«Mamá llora porque no la dejo cuidarme»: Cómo su sobreprotección nos hiere a ambos
«Mamá llora porque no la dejo cuidarme»: Cómo su sobreprotección nos hiere a ambos
Desde el momento en que pude caminar y hablar, mi madre, Ariana, fue mi sombra. Su presencia era constante y su implicación en mi vida, abrumadora. Elegía los dibujos animados que veía, los juguetes con los que jugaba e incluso los niños con los que debería hacerme amigo. A medida que crecía, su control no se relajaba; se intensificaba.
Cuando tenía unos diez años, recuerdo haber llegado a casa del colegio y encontrar un nuevo conjunto de figuras de acción en mi cama. Eran las más recientes y populares, pero yo no las había pedido. Mamá había notado que había estado jugando con juguetes similares en casa de Jacobo y decidió que debería tener el mejor conjunto. Puede sonar como un sueño para cualquier niño, pero para mí era otro recordatorio de que mis elecciones no eran realmente mías.
En la secundaria, las cosas se intensificaron. Mamá se quedaba al margen durante mis prácticas de fútbol, animando en voz alta, a veces incluso dirigiéndome desde la banda como si el entrenador no estuviera allí. Una vez, discutió con el entrenador Brian por no dejarme jugar suficiente, causando una escena que hizo que mis compañeros se burlaran durante semanas. Me encantaba el fútbol, pero comencé a temer cada práctica y partido.
El instituto trajo nuevos desafíos. Mamá elegía mis cursos, hablaba con mis profesores sobre mis tareas y, si hubiera podido, se habría sentado a mi lado en clase. Comencé a resistirme, insistiendo en tomar mis propias decisiones. Elegí una clase de diseño gráfico en lugar del cálculo avanzado que ella quería. Fue mi primer acto real de rebeldía, y se sintió bien, aunque fuera una pequeña victoria.

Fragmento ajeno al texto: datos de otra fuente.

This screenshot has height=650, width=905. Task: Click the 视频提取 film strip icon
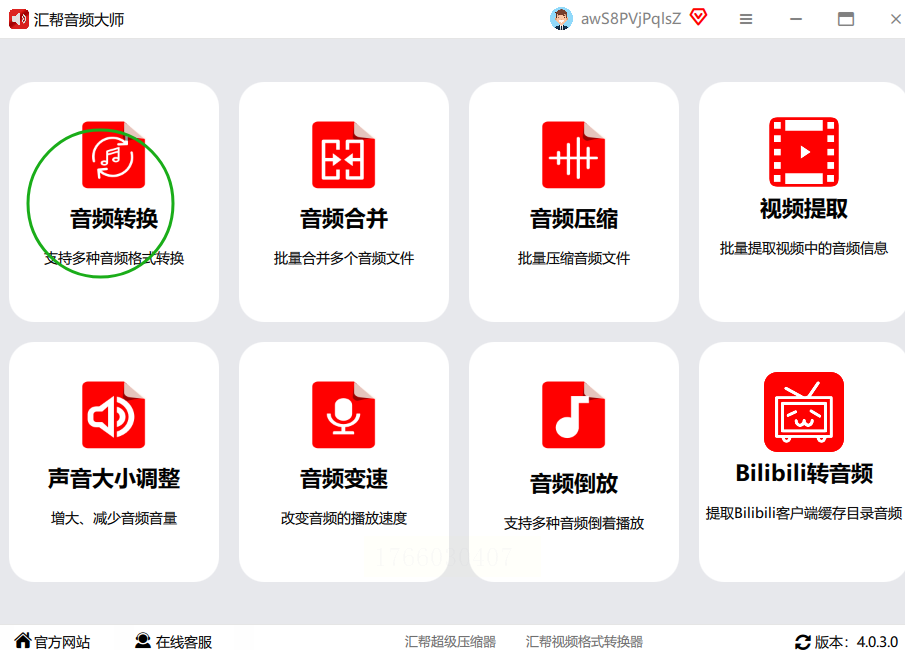803,152
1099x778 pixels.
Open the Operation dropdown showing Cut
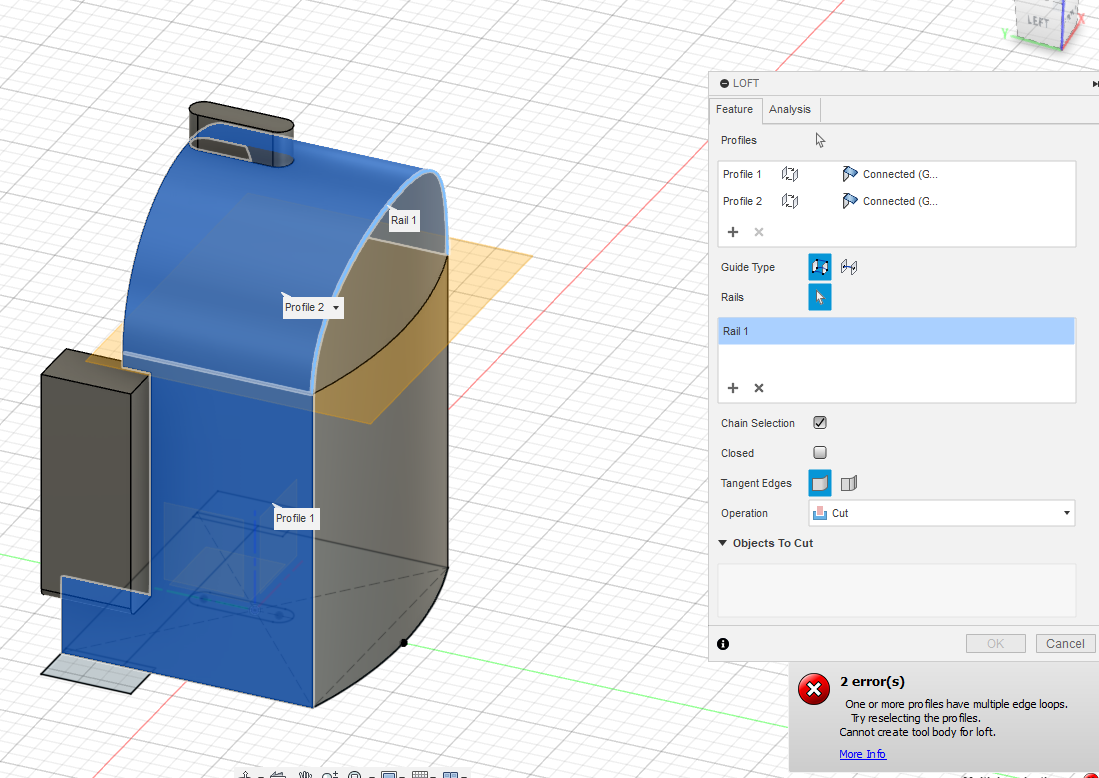940,512
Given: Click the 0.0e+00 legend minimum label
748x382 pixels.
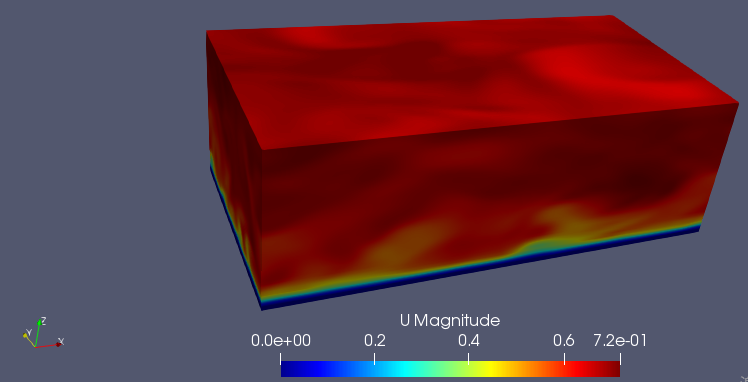Looking at the screenshot, I should 281,341.
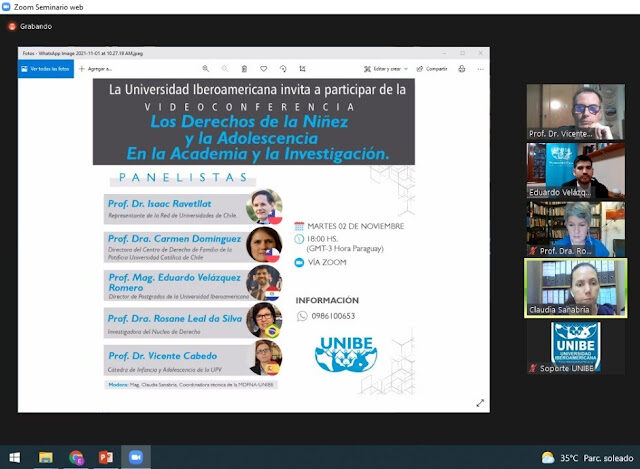Rotate the image in Photos toolbar
This screenshot has width=640, height=469.
tap(283, 69)
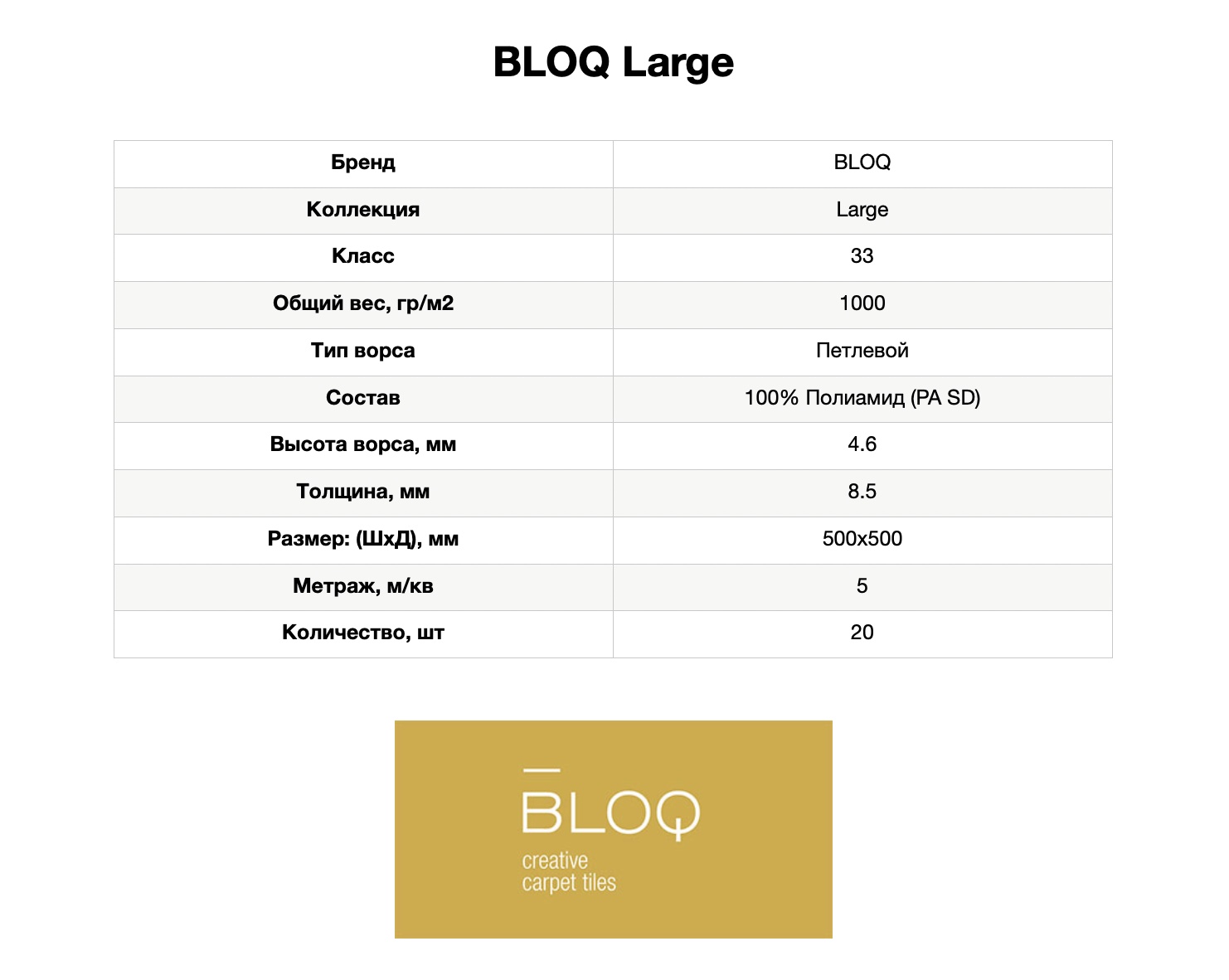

Pero con cada paso que daba hacia la independencia, mamá lo tomaba como un afront personal. No podía entender por qué no quería que eligiera mi atuendo de promoción o por qué no la consultaba sobre mis solicitudes universitarias. «Solo estoy tratando de ayudar», decía, con lágrimas en los ojos. «¿Por qué no me dejas cuidarte?»
Nuestras discusiones se volvieron más frecuentes e intensas. Me sentía culpable por hacerla sentir triste, pero asfixiado por su amor. No era cuidado; era control. Cuando elegí una universidad en otra región, ella quedó devastada. Lo vio como una traición, no como un logro.
El día que me fui a la universidad, mamá no vino a despedirse. Se quedó en su habitación, llorando. Papá dijo que sentía que la estaba abandonando. Entendía su dolor, pero también sabía que necesitaba vivir mi propia vida. Necesitaba cometer mis propios errores, elegir mi propio camino.
Ahora, mientras estoy sentado en mi habitación de la residencia universitaria, a kilómetros de casa, siento una mezcla de alivio y tristeza. La echo de menos, pero también temo volver. Nuestra relación se ha deshilachado en los bordes, dañada por años de su amor bienintencionado pero asfixiante. Me pregunto si alguna vez encontraremos una manera de repararla, de redefinir lo que significa para nosotros cuidarnos mutuamente.
Mientras miro hacia el futuro, soy optimista pero realista. Sé que la curación puede no ser fácil ni rápida. Y quizás, nunca llegue del todo.